Properties and High-Resolution Topography of Subglacial Bedforms Beneath a West Antarctic Ice Stream

Subglacial bedforms such as mega-scale glacial lineations and drumlins are commonly thought to form during active ice flow. They are often present in deglaciated areas with various elongation ratios, consisting of different materials , information which led to the development of different formation theories. However, these exposed examples were formed not only by subglacial processes during glaciation but also altered by processes during and after deglaciation. Here, we analyse in-situ properties and topography beneath Rutford Ice Steam, a fast flowing ice stream in West Antarctica to evaluate current theoretical models of bedform formation. We present a combination of seismic and radar data, including high-resolution 3D radar topography covering the upstream end of a bedform. Data acquisition and processing of the high-resolution 3D radar dataset result in a horizontal resolution of 24 m along- and across-track and a vertical resolution of 12 m. Using seismic acoustic impedance and calibrated radar reflectivity subglacial properties of the bedforms as well as the surrounding area are identified.

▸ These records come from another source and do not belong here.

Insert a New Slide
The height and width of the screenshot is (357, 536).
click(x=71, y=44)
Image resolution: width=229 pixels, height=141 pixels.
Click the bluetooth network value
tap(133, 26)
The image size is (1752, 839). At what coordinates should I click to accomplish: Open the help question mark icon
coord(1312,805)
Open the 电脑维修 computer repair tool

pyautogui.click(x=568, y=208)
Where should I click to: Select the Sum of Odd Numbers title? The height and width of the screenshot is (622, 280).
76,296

A depression around the upstream end of a 360 m wide, 50 m high and more than 13 km long bedform was observed for the first time analysing the high-resolution 3D radar topography.  The depression consists of a deepening up to 45 m deep and 360 m wide and is seen to extend around 10.5 km downstream. Radar reflectivity reveals that the material the depression is excavated into at least partly consists of low porosity material. Radar reflectivity and seismic acoustic impedance  along the bedform imply a stiffer upstream end which softens along flow. The subglacial topography and properties give evidence that the bedform and the depression are formed by a combination of  erosional and depositional processes. Both processes are likely interlinked, as implied by the comparable volume of the moat and the bedform at the upstream end of the bedform. Based on these observations we support or reject common bedform formation theories beneath Rutford Ice Stream.